Because just one winking, star-like pinprick can act like a reminder of the many loves of our lives; as well as the wonders we’re yet to experience. A candle held not for right now, perhaps, but for a future in which the sadness has edged itself away: a future of eating grilled cheese on kitchen countertops or watching your sister open the present you’ve been planning for months. That first sip of a peppermint mocha. The next time you bring something truly exciting into your home (a new kitten, perhaps, or a second-hand table you found at the back of an Oxfam shop). This world is full of things to look forward to and - let’s be honest - to fall in love with.

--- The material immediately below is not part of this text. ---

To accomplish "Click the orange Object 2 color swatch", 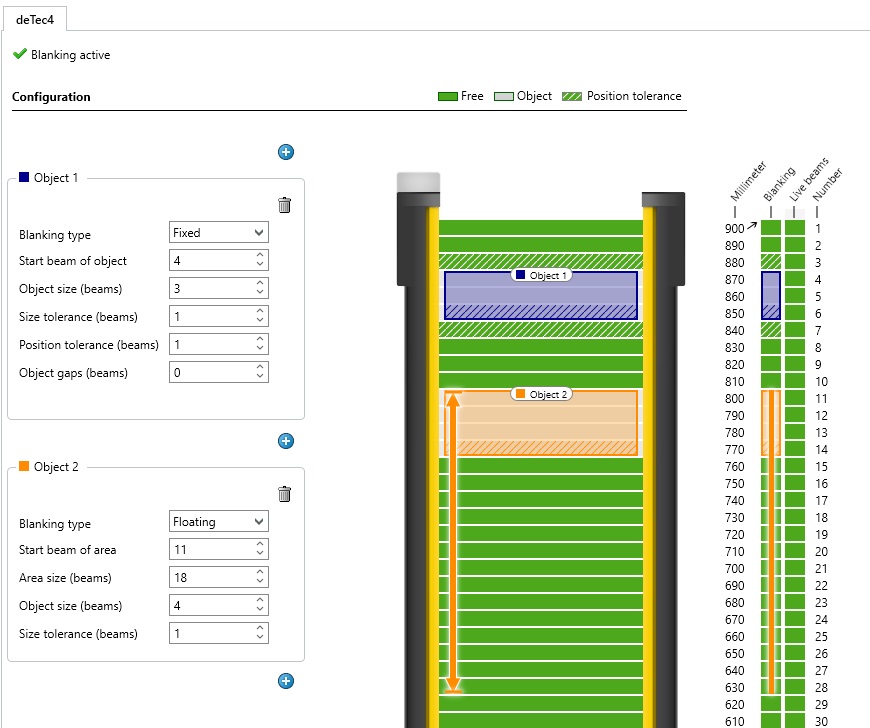I will [24, 466].
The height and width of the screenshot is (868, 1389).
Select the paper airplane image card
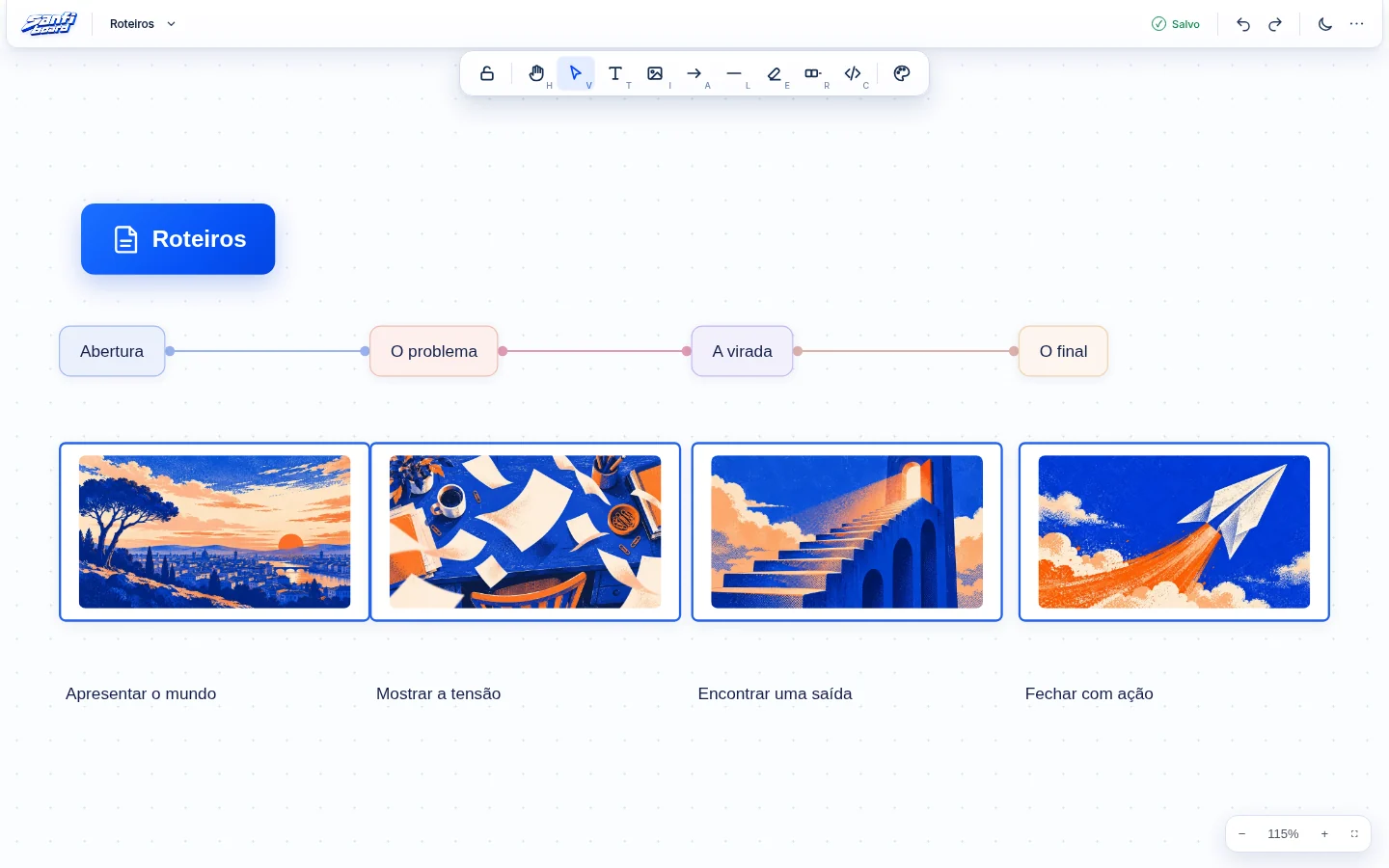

So, I hope this newsletter helps you fall in love; with baking, or poetry, or perhaps a new song. I hope it helps guide you towards your light, whatever that might be (in the least woo-woo way possible). I hope it soothes and inspires you at the same time; I hope it reads like a pinprick in a velvet sky.
Notes On: Spicing Up December
Let’s start with a vibe check. December is for sipping toffee cider in pubs with open fires and quiet music. It’s for the album evermore, and the song '‘tis the damn season’, and re-watching Gavin and Stacey. It’s for bright red lipstick and gingerbread lattes and watching the sun crack over the horizon in the morning like an egg.
December is for re-reading. I want you to find some of your favourite books. Dig them out from bookshelves, from beside plants or under your bed. Savour the sentences. Notice how you’ve forgotten whole chunks of the plot. This is part of the beauty of novels: they’re so baggy, you can get lost even in ones you think you know so well.
Make a plan for your gifts this year. Are you making them at home? Do you know what you want to get, from where? However you like to organise - I love a colour-coded excel spreadsheet, or handwritten notes - I want you to write out all the people you’d like to get gifts for, your ideas, and your budget. Approaching it like this can remove that whole oh-my-god-i-don’t-know-what-to-get that comes, sometimes, the week before Christmas. If you’re anything like me, it’ll give you a lot satisfaction to tick off (or colour-in) each one you complete. (PS, let me know if you’d like a gift guide, bc my love language is gift giving and I’m obsessed).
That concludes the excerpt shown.